═══ TASK MATERIAL

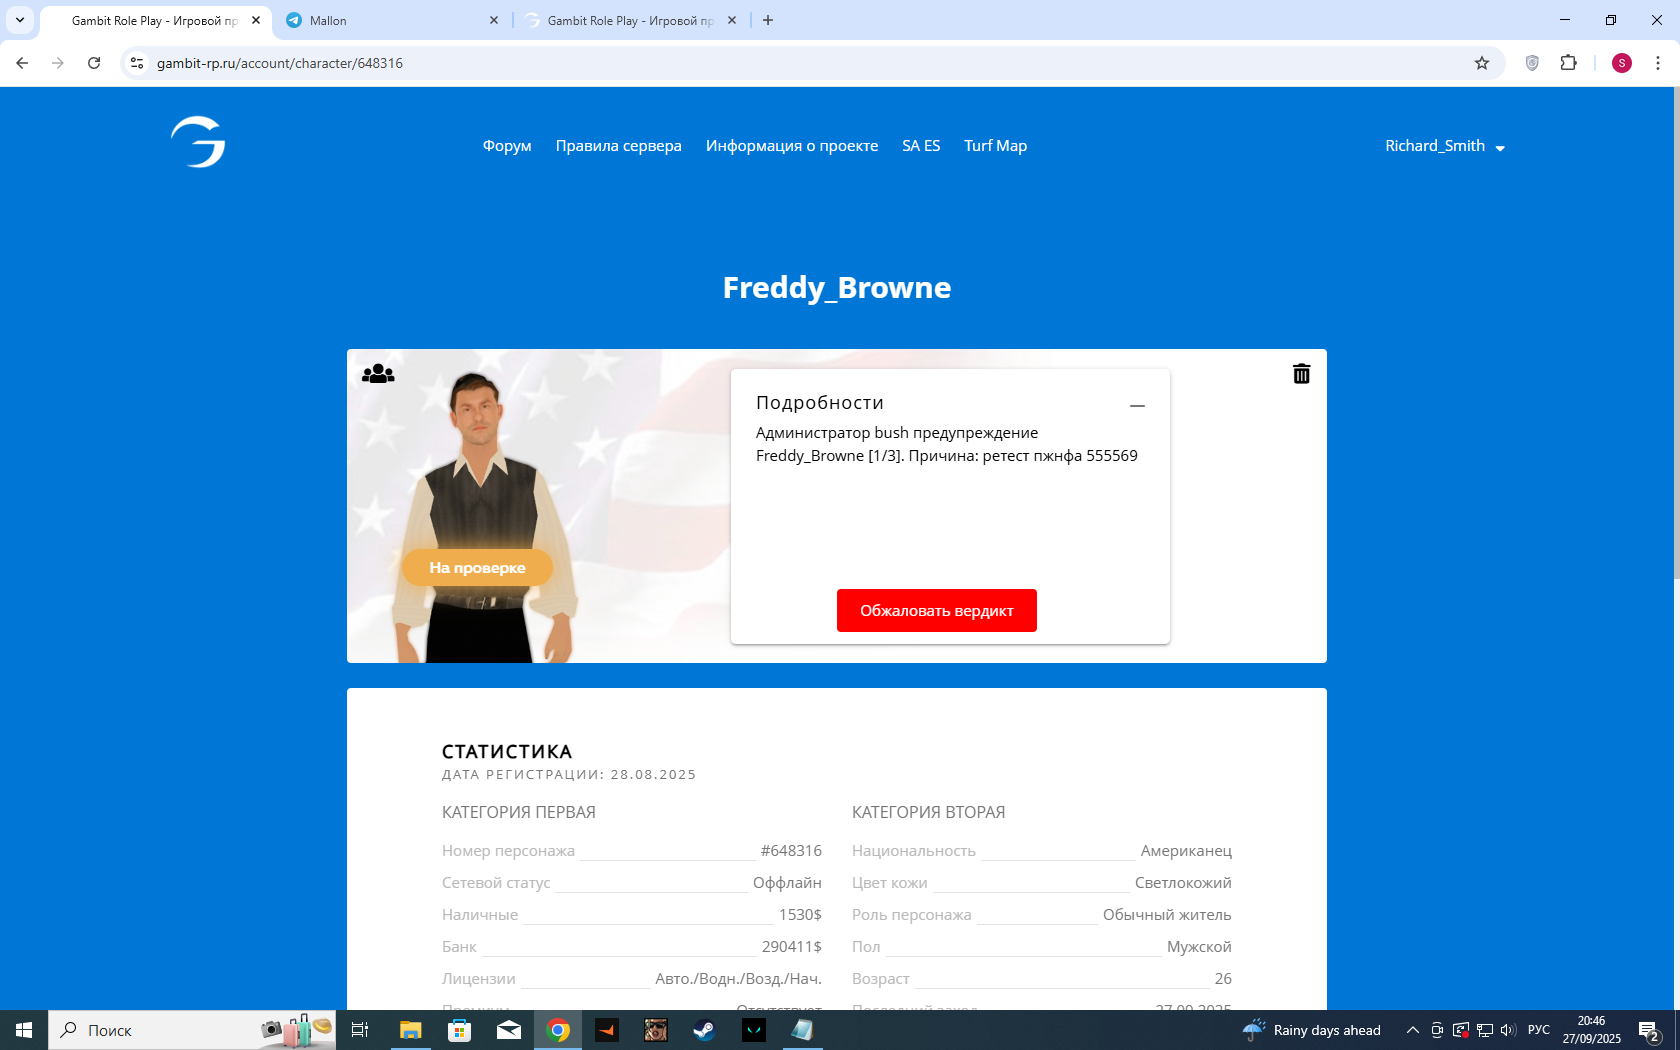Open File Explorer from taskbar
Screen dimensions: 1680x1050
pos(410,1030)
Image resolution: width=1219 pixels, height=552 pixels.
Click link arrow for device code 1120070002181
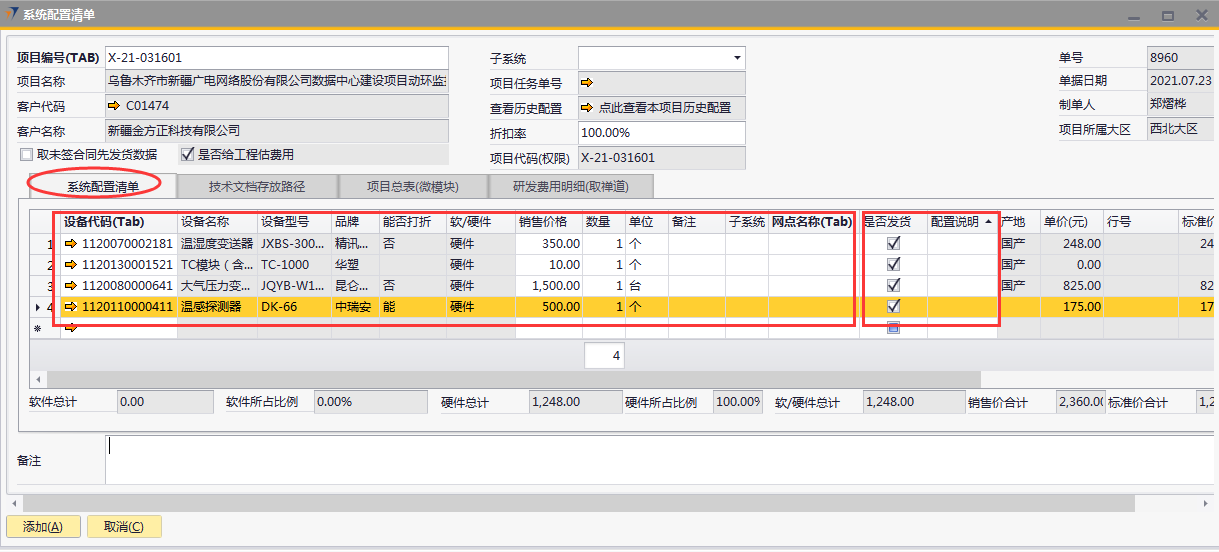pyautogui.click(x=71, y=244)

══════

- **YOUR TASK**
Repeat verbatim the range of lines that opens at the line containing "Click link arrow" and closes at the last line of the entries, excluding all pictures.

- **SOLVED PROBLEM**
Click link arrow for device code 1120070002181
pyautogui.click(x=71, y=244)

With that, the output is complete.